Task statement:
Copy the rows below, switching every "Identify the location of" to "Find the position of" and leaving everything else untouched.

___

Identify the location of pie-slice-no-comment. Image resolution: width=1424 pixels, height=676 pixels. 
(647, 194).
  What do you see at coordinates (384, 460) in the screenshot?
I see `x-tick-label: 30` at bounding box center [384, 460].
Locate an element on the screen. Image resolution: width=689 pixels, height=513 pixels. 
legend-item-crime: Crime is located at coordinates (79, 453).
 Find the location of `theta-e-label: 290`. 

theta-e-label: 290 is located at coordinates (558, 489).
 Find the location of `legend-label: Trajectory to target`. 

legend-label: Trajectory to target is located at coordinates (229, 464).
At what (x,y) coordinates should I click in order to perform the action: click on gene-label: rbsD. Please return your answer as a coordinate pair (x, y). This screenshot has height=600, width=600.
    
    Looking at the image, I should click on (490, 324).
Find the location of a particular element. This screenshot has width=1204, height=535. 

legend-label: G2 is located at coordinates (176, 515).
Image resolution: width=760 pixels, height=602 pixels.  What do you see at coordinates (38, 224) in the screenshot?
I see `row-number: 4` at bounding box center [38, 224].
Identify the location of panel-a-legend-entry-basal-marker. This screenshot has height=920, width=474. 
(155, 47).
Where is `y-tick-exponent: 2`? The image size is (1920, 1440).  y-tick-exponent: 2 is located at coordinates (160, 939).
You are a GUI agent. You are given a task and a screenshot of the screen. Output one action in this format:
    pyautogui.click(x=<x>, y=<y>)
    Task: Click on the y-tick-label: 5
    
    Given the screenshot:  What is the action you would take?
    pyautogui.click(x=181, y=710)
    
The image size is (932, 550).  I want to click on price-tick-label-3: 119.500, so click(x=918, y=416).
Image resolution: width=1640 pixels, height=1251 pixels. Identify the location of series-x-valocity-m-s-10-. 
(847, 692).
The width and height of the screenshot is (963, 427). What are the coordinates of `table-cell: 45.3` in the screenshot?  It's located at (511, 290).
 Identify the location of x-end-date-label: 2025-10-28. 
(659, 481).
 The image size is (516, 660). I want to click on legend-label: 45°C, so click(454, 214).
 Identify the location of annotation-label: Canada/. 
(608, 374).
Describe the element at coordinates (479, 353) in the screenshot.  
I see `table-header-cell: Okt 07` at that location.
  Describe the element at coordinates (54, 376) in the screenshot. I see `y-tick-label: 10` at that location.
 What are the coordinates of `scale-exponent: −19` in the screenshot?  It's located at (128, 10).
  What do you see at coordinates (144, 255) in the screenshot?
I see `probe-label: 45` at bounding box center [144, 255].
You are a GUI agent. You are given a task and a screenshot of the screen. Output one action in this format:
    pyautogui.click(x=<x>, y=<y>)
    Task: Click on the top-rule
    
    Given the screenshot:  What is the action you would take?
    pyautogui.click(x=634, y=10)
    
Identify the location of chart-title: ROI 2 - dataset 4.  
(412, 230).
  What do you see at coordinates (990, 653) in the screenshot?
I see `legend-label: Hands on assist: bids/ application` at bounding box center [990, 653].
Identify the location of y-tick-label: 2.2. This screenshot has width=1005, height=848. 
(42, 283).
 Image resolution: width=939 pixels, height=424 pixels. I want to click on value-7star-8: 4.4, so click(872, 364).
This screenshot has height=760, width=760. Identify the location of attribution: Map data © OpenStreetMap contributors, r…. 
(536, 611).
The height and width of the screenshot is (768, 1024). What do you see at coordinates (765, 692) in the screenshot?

___

Answer for this exercise:
Find the position of pie-slice-no-comment. Image resolution: width=1424 pixels, height=676 pixels. 
(647, 194).
  What do you see at coordinates (384, 460) in the screenshot?
I see `x-tick-label: 30` at bounding box center [384, 460].
Locate an element on the screen. Image resolution: width=689 pixels, height=513 pixels. 
legend-item-crime: Crime is located at coordinates (79, 453).
 Find the location of `theta-e-label: 290`. 

theta-e-label: 290 is located at coordinates (558, 489).
 Find the location of `legend-label: Trajectory to target`. 

legend-label: Trajectory to target is located at coordinates (229, 464).
At what (x,y) coordinates should I click in order to perform the action: click on gene-label: rbsD. Please return your answer as a coordinate pair (x, y). This screenshot has height=600, width=600.
    
    Looking at the image, I should click on (490, 324).
Find the location of a particular element. This screenshot has width=1204, height=535. 

legend-label: G2 is located at coordinates (176, 515).
Image resolution: width=760 pixels, height=602 pixels.  What do you see at coordinates (38, 224) in the screenshot?
I see `row-number: 4` at bounding box center [38, 224].
Find the position of panel-a-legend-entry-basal-marker. This screenshot has height=920, width=474. 
(155, 47).
Where is `y-tick-exponent: 2`? The image size is (1920, 1440).  y-tick-exponent: 2 is located at coordinates (160, 939).
You are a GUI agent. You are given a task and a screenshot of the screen. Output one action in this format:
    pyautogui.click(x=<x>, y=<y>)
    Task: Click on the y-tick-label: 5
    
    Given the screenshot:  What is the action you would take?
    pyautogui.click(x=181, y=710)
    
The image size is (932, 550).  I want to click on price-tick-label-3: 119.500, so click(x=918, y=416).
Image resolution: width=1640 pixels, height=1251 pixels. Find the position of series-x-valocity-m-s-10-. 
(847, 692).
The width and height of the screenshot is (963, 427). What are the coordinates of `table-cell: 45.3` in the screenshot?  It's located at (511, 290).
 Find the position of x-end-date-label: 2025-10-28. 
(659, 481).
 The image size is (516, 660). I want to click on legend-label: 45°C, so click(454, 214).
 Find the position of annotation-label: Canada/. 
(608, 374).
Describe the element at coordinates (479, 353) in the screenshot.  
I see `table-header-cell: Okt 07` at that location.
  Describe the element at coordinates (54, 376) in the screenshot. I see `y-tick-label: 10` at that location.
 What are the coordinates of `scale-exponent: −19` in the screenshot?  It's located at (128, 10).
  What do you see at coordinates (144, 255) in the screenshot?
I see `probe-label: 45` at bounding box center [144, 255].
You are a GUI agent. You are given a task and a screenshot of the screen. Output one action in this format:
    pyautogui.click(x=<x>, y=<y>)
    Task: Click on the top-rule
    
    Given the screenshot:  What is the action you would take?
    pyautogui.click(x=634, y=10)
    
Find the position of chart-title: ROI 2 - dataset 4.  
(412, 230).
  What do you see at coordinates (990, 653) in the screenshot?
I see `legend-label: Hands on assist: bids/ application` at bounding box center [990, 653].
Find the position of y-tick-label: 2.2. This screenshot has width=1005, height=848. 
(42, 283).
 Image resolution: width=939 pixels, height=424 pixels. I want to click on value-7star-8: 4.4, so click(872, 364).
This screenshot has height=760, width=760. Find the position of attribution: Map data © OpenStreetMap contributors, r…. 
(536, 611).
The height and width of the screenshot is (768, 1024). What do you see at coordinates (765, 692) in the screenshot?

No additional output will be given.